### Required action
Each line that includes "agent" must be copied from the records.

(Beginning of Working data)

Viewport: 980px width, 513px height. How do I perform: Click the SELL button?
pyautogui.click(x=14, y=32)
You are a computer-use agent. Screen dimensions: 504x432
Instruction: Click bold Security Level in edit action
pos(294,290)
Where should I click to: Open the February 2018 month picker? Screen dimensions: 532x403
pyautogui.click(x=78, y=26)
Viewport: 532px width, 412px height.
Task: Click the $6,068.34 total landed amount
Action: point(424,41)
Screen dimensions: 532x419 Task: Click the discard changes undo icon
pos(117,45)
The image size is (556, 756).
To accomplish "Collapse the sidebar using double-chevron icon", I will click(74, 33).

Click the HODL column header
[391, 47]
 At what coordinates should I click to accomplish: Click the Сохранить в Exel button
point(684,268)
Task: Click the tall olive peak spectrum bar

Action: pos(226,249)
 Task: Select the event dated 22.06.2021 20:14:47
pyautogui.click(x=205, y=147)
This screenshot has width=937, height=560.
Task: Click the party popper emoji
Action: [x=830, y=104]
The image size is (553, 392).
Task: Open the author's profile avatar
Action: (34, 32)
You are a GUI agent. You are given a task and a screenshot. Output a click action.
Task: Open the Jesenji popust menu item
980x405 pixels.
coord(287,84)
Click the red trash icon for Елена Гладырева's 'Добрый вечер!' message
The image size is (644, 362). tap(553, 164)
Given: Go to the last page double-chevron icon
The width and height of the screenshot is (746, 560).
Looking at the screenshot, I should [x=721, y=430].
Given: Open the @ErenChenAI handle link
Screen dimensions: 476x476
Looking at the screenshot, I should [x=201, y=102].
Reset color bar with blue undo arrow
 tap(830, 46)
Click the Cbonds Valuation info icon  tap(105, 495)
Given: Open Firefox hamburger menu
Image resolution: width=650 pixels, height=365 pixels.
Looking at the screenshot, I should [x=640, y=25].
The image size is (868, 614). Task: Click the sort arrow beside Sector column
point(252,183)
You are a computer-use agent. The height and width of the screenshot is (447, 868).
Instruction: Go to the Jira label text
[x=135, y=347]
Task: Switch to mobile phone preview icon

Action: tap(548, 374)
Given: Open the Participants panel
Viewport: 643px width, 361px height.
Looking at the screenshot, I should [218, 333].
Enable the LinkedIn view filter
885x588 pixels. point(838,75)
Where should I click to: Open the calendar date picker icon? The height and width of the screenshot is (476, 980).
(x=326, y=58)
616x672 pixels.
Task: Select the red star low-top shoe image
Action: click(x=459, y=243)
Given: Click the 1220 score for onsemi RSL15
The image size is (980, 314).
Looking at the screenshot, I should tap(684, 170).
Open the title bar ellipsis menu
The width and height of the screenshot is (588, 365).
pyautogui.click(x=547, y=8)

(End of Working data)

### Written answer
You are a computer-use agent. Screen dimensions: 504x432
You are a GUI agent. You are given a task and a screenshot. Output a click action.
You are a computer-use agent. The height and width of the screenshot is (447, 868).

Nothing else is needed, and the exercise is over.